According to the CBC News report, “use of the software adds to what some privacy advocates see as a growing surveillance apparatus developing in New York City.”

“This is a moment where movement around the city has never been more surveilled,” said Albert Fox Cahn, Director of The Surveillance Technology Oversight Project, a nonprofit legal group that advocates for privacy rights in New York City.

According to the report, Flores confirmed that the software was created by Spanish company AWAAIT, which operates Barcelona metro trains. AWAIIT declined to comment.
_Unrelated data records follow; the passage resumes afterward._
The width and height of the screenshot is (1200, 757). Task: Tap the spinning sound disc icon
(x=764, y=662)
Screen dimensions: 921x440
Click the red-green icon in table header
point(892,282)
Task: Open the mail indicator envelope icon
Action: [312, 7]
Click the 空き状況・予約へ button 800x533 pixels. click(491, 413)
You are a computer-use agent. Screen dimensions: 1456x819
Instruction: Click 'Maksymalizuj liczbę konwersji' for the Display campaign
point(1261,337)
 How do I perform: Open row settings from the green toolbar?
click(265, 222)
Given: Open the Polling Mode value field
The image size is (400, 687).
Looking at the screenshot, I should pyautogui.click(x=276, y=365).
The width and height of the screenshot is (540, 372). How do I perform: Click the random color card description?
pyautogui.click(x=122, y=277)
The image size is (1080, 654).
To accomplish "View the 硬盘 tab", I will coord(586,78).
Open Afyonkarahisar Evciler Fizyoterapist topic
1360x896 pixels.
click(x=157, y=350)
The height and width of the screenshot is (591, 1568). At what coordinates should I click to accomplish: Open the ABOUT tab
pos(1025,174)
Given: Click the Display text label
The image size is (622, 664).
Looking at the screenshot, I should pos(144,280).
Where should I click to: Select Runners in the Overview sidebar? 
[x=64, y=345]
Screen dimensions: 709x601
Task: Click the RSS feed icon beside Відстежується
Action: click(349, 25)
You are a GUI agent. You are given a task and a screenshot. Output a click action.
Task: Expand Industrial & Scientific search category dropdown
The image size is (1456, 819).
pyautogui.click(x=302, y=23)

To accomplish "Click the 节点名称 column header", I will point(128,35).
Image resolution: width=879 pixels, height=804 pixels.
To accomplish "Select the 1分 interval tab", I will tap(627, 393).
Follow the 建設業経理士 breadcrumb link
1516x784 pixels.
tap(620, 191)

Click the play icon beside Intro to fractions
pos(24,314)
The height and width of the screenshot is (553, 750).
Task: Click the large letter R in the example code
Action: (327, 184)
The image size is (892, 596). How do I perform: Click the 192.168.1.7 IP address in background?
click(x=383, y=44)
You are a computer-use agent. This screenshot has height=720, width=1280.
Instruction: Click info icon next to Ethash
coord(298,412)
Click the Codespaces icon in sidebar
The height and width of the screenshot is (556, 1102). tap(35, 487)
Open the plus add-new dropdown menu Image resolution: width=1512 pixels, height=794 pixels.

A promotional video for AWAAIT’s fare evasion software, “depicts a system in which an AWAAIT system was initially used to scan riders going through the metro system and send photos of people it determined were fare evaders to the smartphones of nearby station agents.”

“Assurances from the MTA that the software wouldn’t be used to aid law enforcement have done little to encourage some privacy and civil rights advocates, who were already alarmed over previous efforts to crack down on fare evasion,” according to the report.

According to the CBC News report, a “heavily redacted” MTA contract for the AI system from July 2022, which Cahn acquired through a Freedom of Information Law request and shared with NBC News, shows that “the system was first tested in New York City in 2020, with more stations added in 2021.” The exact number of stations is redacted.

GovSpend, a database of government spending records, shows that the MTA made two purchases in 2021 for “AWAAIT Video Analytics Fare Evasion Software,” for a combined $35,335. Figures for 2022 weren’t available.

Cahn said the use of the technology to try to track fare evasion “illustrated misguided priorities,” CBC News reported.

“We keep seeing this consistent criminalization of fare evasion even though it hurts no one,” he said. “And this really just feels like politics driving bad technology and bad policy.”

Meanwhile, on July 19, MTA reported that it is moving to implement the recommendations of the Blue-Ribbon Panel Report on Fare and Toll Evasion, which was released two months ago by a group of education, social justice, transportation and law enforcement experts. The report, it said, “outlined dozens of actionable recommendations for how to address rising fare and toll evasion across the transit system.”